§ **WHAT YOU WILL DO**:
Set down the records exactly, and omit any image found in them.

§ **RECORD SET**:
----------

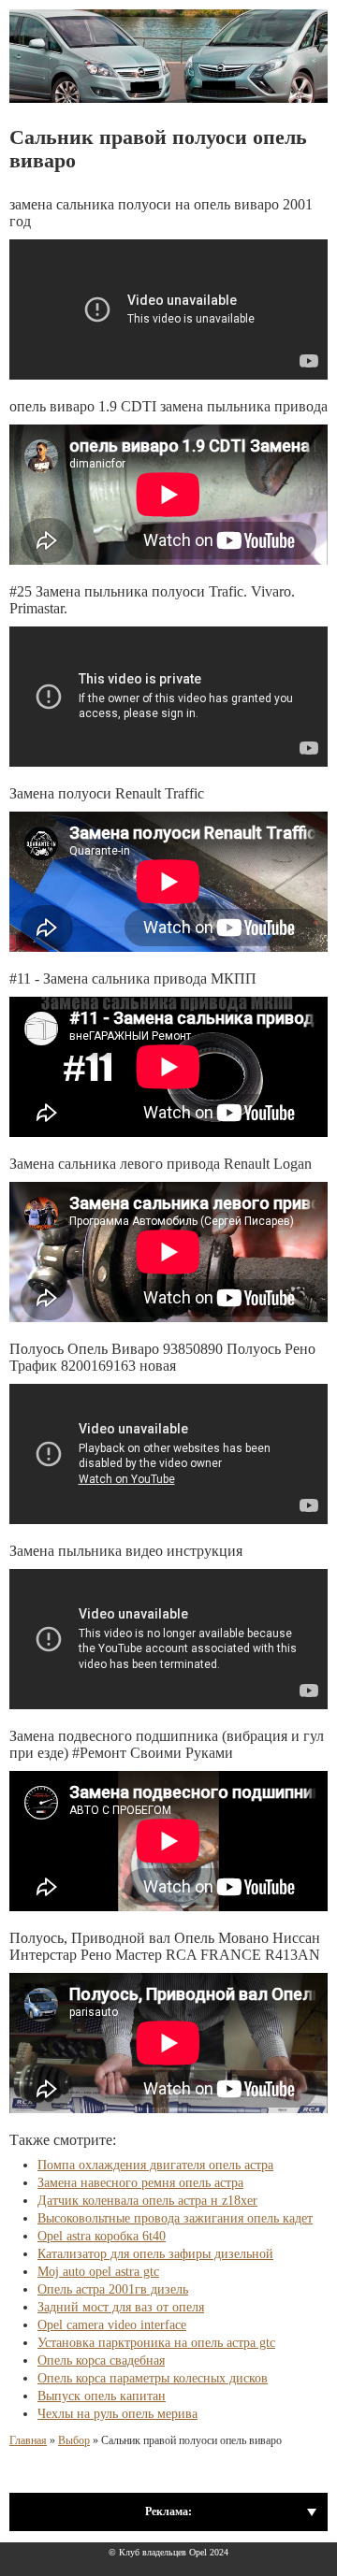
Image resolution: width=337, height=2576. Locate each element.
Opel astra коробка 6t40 (101, 2236)
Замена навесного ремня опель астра (140, 2183)
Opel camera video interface (111, 2325)
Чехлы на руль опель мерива (117, 2414)
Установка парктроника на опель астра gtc (156, 2343)
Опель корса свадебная (101, 2360)
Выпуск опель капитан (101, 2396)
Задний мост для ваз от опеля (120, 2307)
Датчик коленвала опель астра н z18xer (147, 2201)
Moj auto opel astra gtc (98, 2272)
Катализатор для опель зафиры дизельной (155, 2254)
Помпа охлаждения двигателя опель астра (155, 2165)
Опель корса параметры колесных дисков (152, 2378)
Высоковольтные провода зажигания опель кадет (175, 2218)
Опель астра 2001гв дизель (112, 2289)
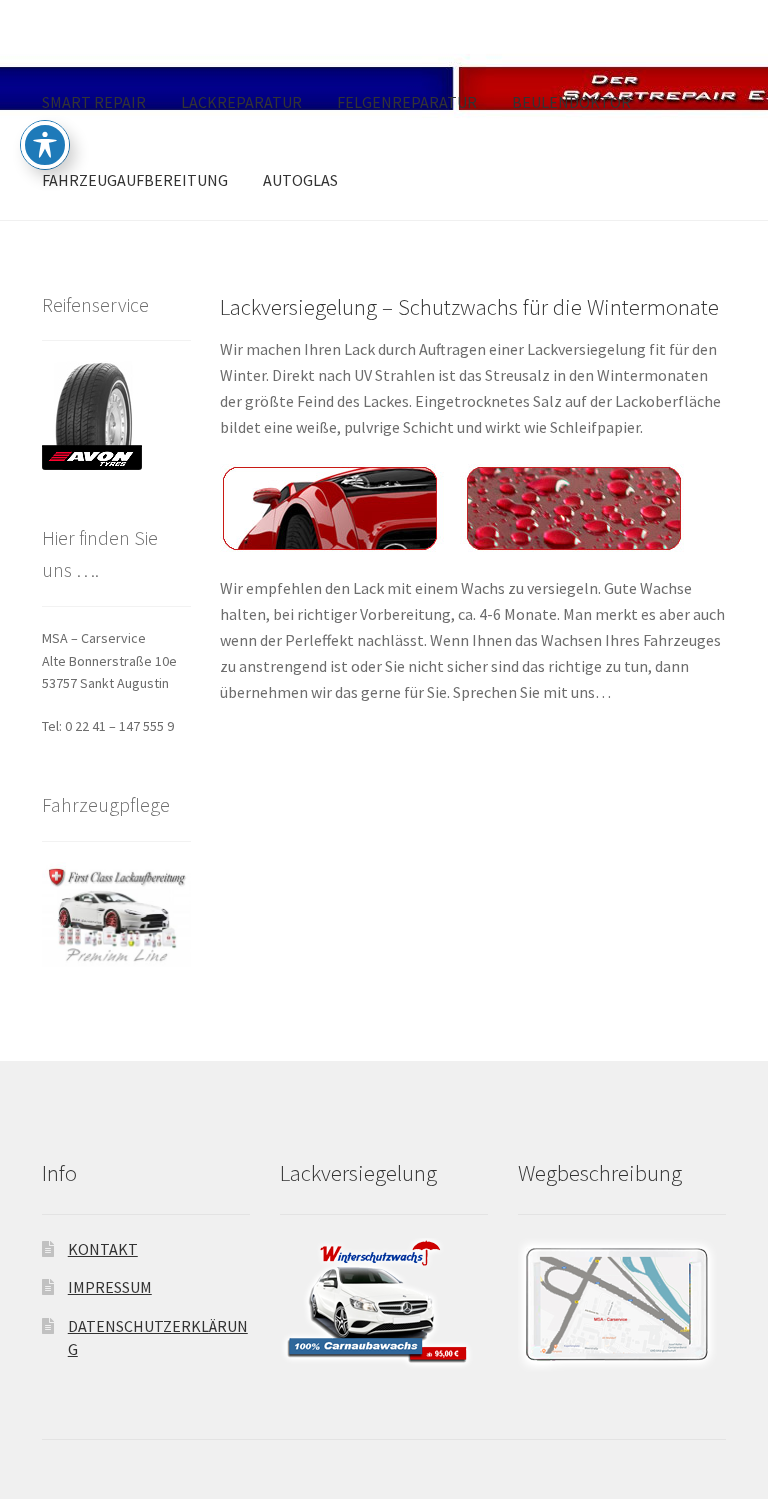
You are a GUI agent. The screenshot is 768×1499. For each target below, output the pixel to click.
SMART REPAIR (94, 102)
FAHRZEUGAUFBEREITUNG (135, 180)
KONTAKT (103, 1249)
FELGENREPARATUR (407, 102)
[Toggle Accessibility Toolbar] (45, 145)
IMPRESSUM (110, 1287)
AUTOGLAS (300, 180)
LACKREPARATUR (241, 102)
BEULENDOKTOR (571, 102)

----------

§ **EXERCISE RESULT**:
Image resolution: width=337, height=2576. Locate each element.
Opel astra коробка 6t40 (101, 2236)
Замена навесного ремня опель астра (140, 2183)
Opel camera video interface (111, 2325)
Чехлы на руль опель мерива (117, 2414)
Установка парктроника на опель астра gtc (156, 2343)
Опель корса свадебная (101, 2360)
Выпуск опель капитан (101, 2396)
Задний мост для ваз от опеля (120, 2307)
Датчик коленвала опель астра н z18xer (147, 2201)
Moj auto opel astra gtc (98, 2272)
Катализатор для опель зафиры дизельной (155, 2254)
Помпа охлаждения двигателя опель астра (155, 2165)
Опель корса параметры колесных дисков (152, 2378)
Высоковольтные провода зажигания опель кадет (175, 2218)
Опель астра 2001гв дизель (112, 2289)
You are a GUI agent. The screenshot is 768×1499. For each target below, output the pixel to click.
SMART REPAIR (94, 102)
FAHRZEUGAUFBEREITUNG (135, 180)
KONTAKT (103, 1249)
FELGENREPARATUR (407, 102)
[Toggle Accessibility Toolbar] (45, 145)
IMPRESSUM (110, 1287)
AUTOGLAS (300, 180)
LACKREPARATUR (241, 102)
BEULENDOKTOR (571, 102)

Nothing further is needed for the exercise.